On 17 February 2017, the US based Kraft Heinz group announced a hostile merger bid on Unilever, an Anglo-Dutch conglomerate. The term merger is misleading as 2016 revenue of Kraft Heinz is half of Unilever. The Trump Administration is unlikely to object given its focus on deregulation.
The combination Kraft Heinz Unilever could – and thus would – be dominant towards retail groups (eg, Ahold). It’s likely that this market dominance will translate in unilateral price increases. Hence, we will probably see more empty supermarket shelves evidencing pending price negotiations.
EU competition regulations may become a serious problem though. It’s likely that an EU approval may be subject to the sale of individual Unilever companies. Considering the owners of Kraft Heinz (eg, 3G Capital, Warren Buffett‘s Berkshire Hathaway), this might be the true intention behind the hostile “merger” bid.
Unlike ABN AMRO‘s 2009 hostile take-over, there are no vital or strategic interests to prevent this Unilever “merger”. The draft law of the Dutch Ministry of Economic Affairs to protect vital Dutch interests relates to telecom. Consequently, the Unilever conglomerate is likely to be torn apart in order to comply with EU preconditions and to achieve a swift return on investment.
Kraft and Heinz only merged in 2015. Adding a conglomerate like Unilever in 2017 would be too much for most companies. Post-acquisition stress is usually high as top managers still fight for their positions in the new combination. Post-acquisition integration is usually overrated.
A string of acquisitions may easily mask serious internal issues, like operational losses. Acquisition (or goodwill) accounting may allow losses to be capitalized. I doubt this is the case here. Kraft Heinz is different as 3G Capital partners took over the Chairman and CEO roles. Kraft Heinz is a public company (Nasdaq: KHC) that is run like a private company.

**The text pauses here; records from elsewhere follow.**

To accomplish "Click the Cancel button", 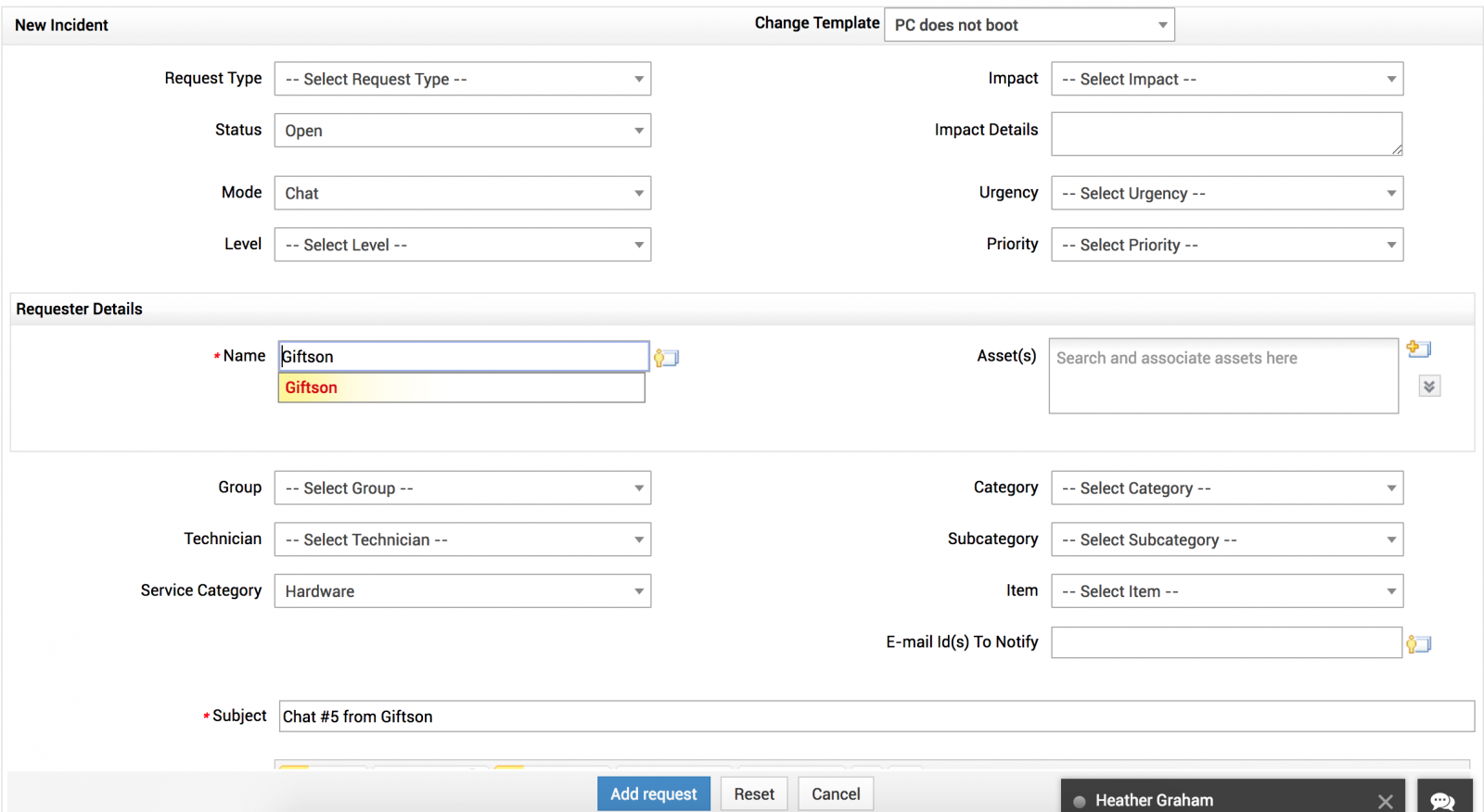I will pos(836,794).
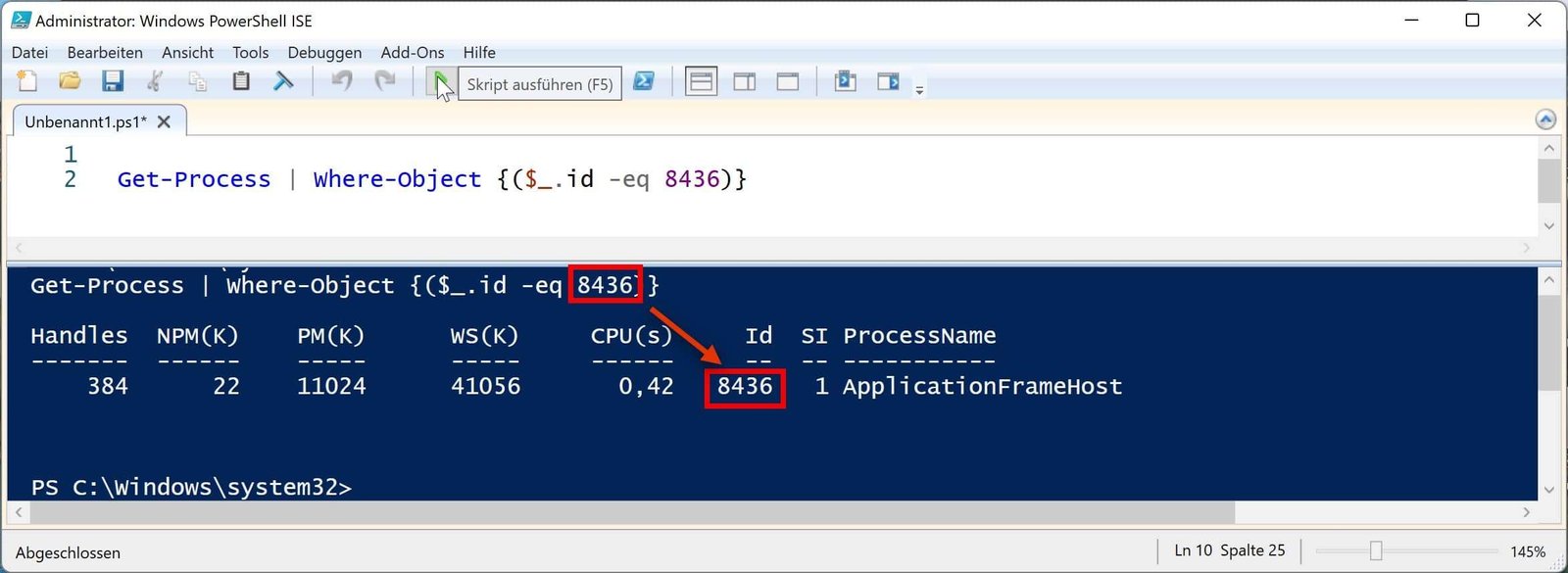Viewport: 1568px width, 573px height.
Task: Click the Paste clipboard icon
Action: [x=240, y=82]
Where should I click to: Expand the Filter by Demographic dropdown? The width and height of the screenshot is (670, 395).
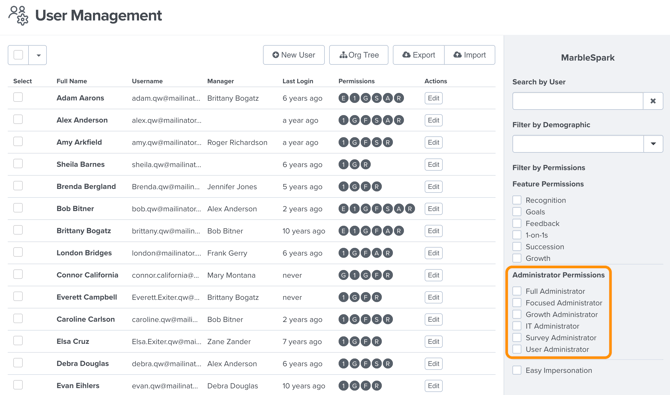tap(653, 144)
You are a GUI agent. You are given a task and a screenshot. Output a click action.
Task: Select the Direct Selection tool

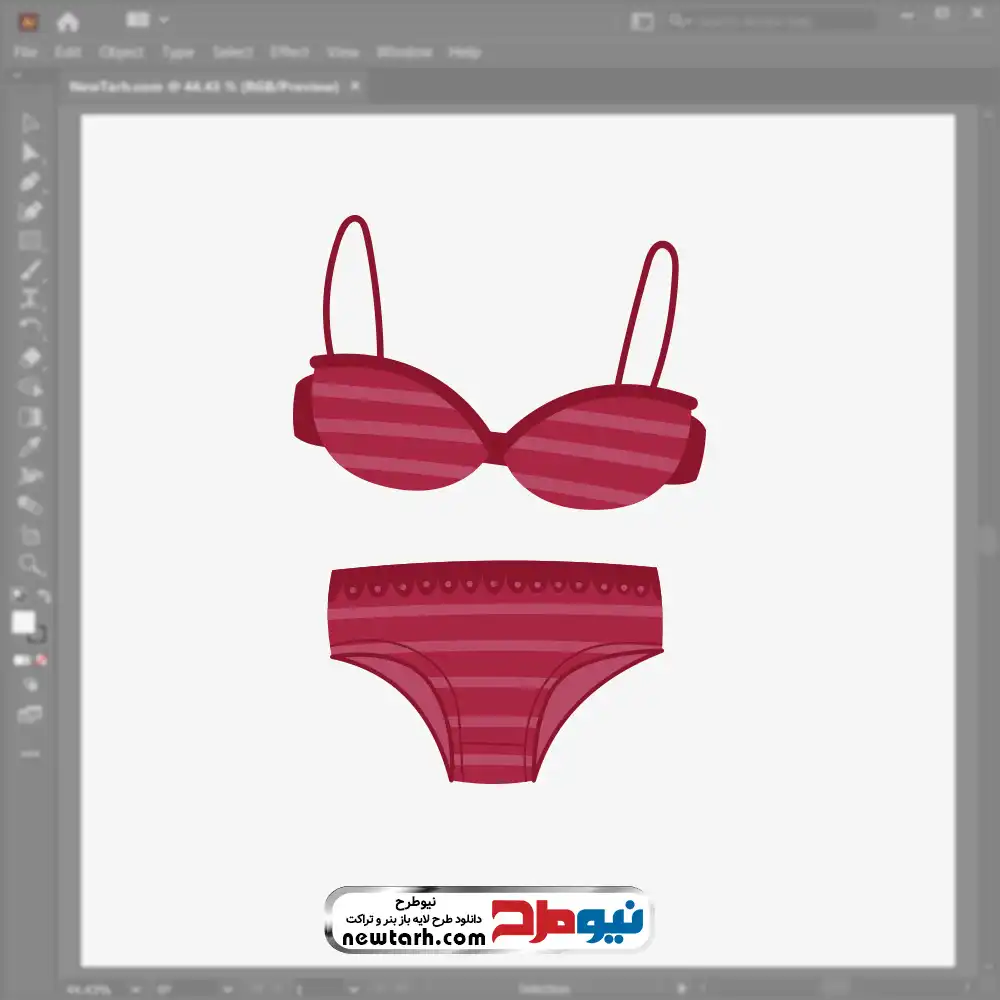[30, 153]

Combining a “worldwide food company” (ie, Kraft Heinz) with a “multinational consumer goods company” selling “food, beverages, cleaning agents and personal care products” (ie, Unilever) is likely to create lots of attention from companies like Beiersdorf, Colgate-Palmolive, Kimberly-Clark, L’Oréal, and Reckitt Benckiser. Divestment of Unilever companies should be easy.
Unilever, headquartered in Rotterdam (NL) and London (UK), has an inefficient ownership structure. Wiki: “Unilever N.V. has a primary listing on Euronext Amsterdam []. Unilever plc has a primary listing on the London Stock Exchange []”. It’s likely that Unilever is significantly undervalued due to its wide product range (ie, lack of synergy) and its inefficient ownership structure.
Unilever’s press release, rejecting the Kraft Heinz offer, confirms the above: “Their proposal represents a premium of 18% to Unilever’s share price as at the close of business on
16 February 2017. This fundamentally undervalues Unilever. Unilever rejected the proposal as it
sees no merit, either financial or strategic, for Unilever’s shareholders.”
The Oracle of Omaha has spoken again. Investopedia: His investments are long-term positions, accomplished by the purchase of strong companies that are trading well below their intrinsic value. Sunday’s withdrawal of the hostile “merger” will probably result in a hostile take-over.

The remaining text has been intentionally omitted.